Retrieval Flow Diagram

The retrieval flow is based on the following diagram:

This diagram was inspired by this Reddit post about accessing scientific papers.

🧬 arXiv & Preprint Intelligence

Published Version Discovery: Automatically find journal publications of arXiv preprints
Smart Type Conversion: Convert arXiv journal articles to proper preprint format
Version Management: Handle transitions from preprint to published versions
Metadata Synchronization: Update bibliographic information when published versions are found

⚡ Efficient Batch Operations

Concurrent Processing: Handle multiple items simultaneously with intelligent rate limiting
Progress Tracking: Real-time progress dialogs for large batch operations
Error Resilience: Continue processing even when individual items fail
Detailed Reporting: Comprehensive success/failure summaries with actionable insights

🛠️ User Experience

One-Click Access: Right-click context menu integration
Email Configuration: Simple setup for API access requirements
Minimal Configuration: Works out-of-the-box with optional email for enhanced features
Multilingual Support: English and Chinese locales included

Installation

From XPI File (Zotero 7.x)

Data block:
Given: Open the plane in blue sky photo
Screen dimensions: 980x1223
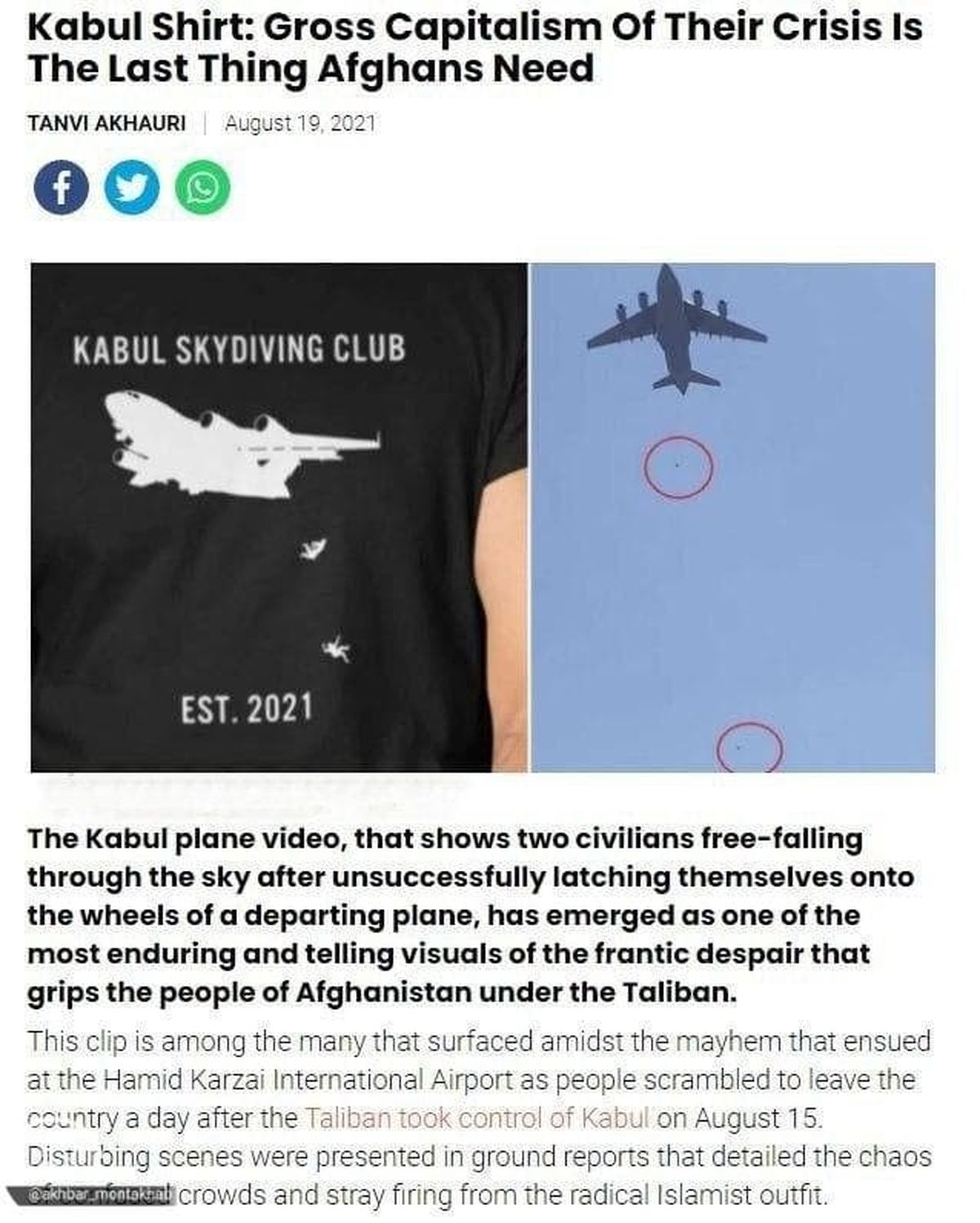Looking at the screenshot, I should (x=733, y=517).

What is expected:
In the plugin overview, rewrite the passage that begins with "Retrieval Flow Diagram" and ends with "accessing scientific papers.", swapping "Reddit post" for "forum thread". Work only from the plugin overview.

Completed task:
Retrieval Flow Diagram

The retrieval flow is based on the following diagram:

This diagram was inspired by this forum thread about accessing scientific papers.